The primary goal behind these efforts is to adapt to the evolving demands of the burgeoning digital assets landscape within the DIFC and ensure that its legal framework remains aligned with the rapid technological advancements and global market trends.
The proposed legislative changes and amendments are designed to offer clear and unequivocal legal guidelines for both digital asset investors and users.
Jacques Visser, the Chief Legal Officer at DIFC, has shed light on the Digital Assets Law, which delineates the legal aspects of digital assets, encompassing aspects such as ownership, control, transfer, and management.
The newly proposed Security Law draws inspiration from the UNCITRAL Model on Secured Transactions but has been tailored to address specific nuances pertinent to the DIFC context.
It’s noteworthy that the Digital Assets Law proposal encompasses a broad spectrum of digital assets, including cryptocurrencies, NFTs, stablecoins, and security tokens. This recognition underscores their status as a significant trillion-dollar asset class, brimming with potential for innovation and market opportunities.

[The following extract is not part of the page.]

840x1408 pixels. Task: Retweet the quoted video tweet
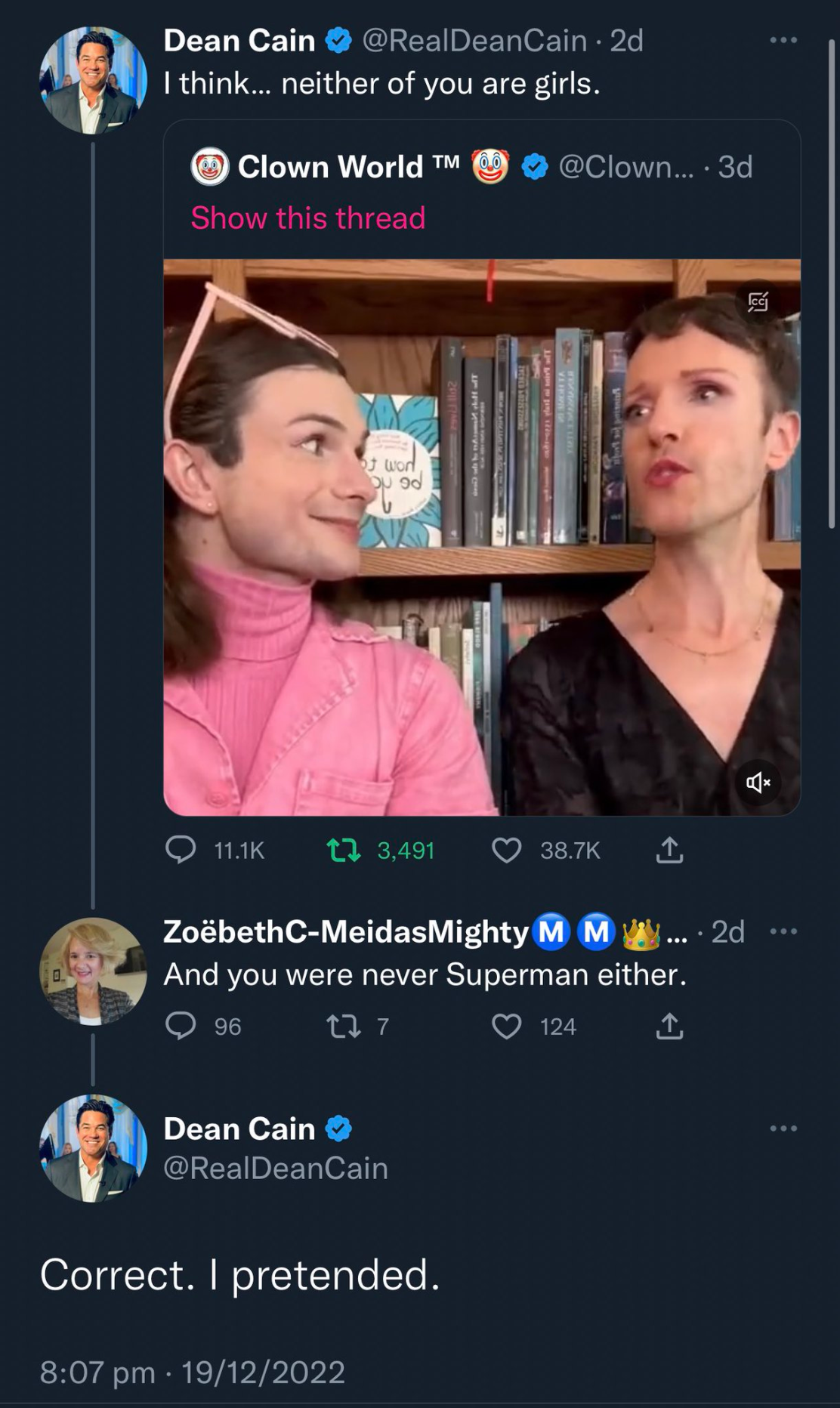point(342,851)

While many jurisdictions have primarily focused on regulating this asset class from a financial services standpoint, DIFC’s proposal seeks to establish a comprehensive legal framework that delves into fundamental questions surrounding the nature and legal attributes of digital assets. It also extends its reach to delineate how users and investors can engage within this asset class.
Concurrently, the Law of Security is undergoing a transformation to keep stride with international developments in secured transactions. This includes facilitating credit backed by digital asset collateral and the digitalization of international trade.
DIFC’s plans include the repeal of the existing Law of Security, substantial amendments, and an enhancement of its securities regime, aligning it with global best practices. Furthermore, the proposed new Law of Security will incorporate provisions related to financial collateral.
These proposals are now open for public consultation, spanning an extended period of 40 days, concluding on November 5, 2023. This window offers stakeholders and the public an opportunity to provide input and shape the future regulatory landscape within the DIFC.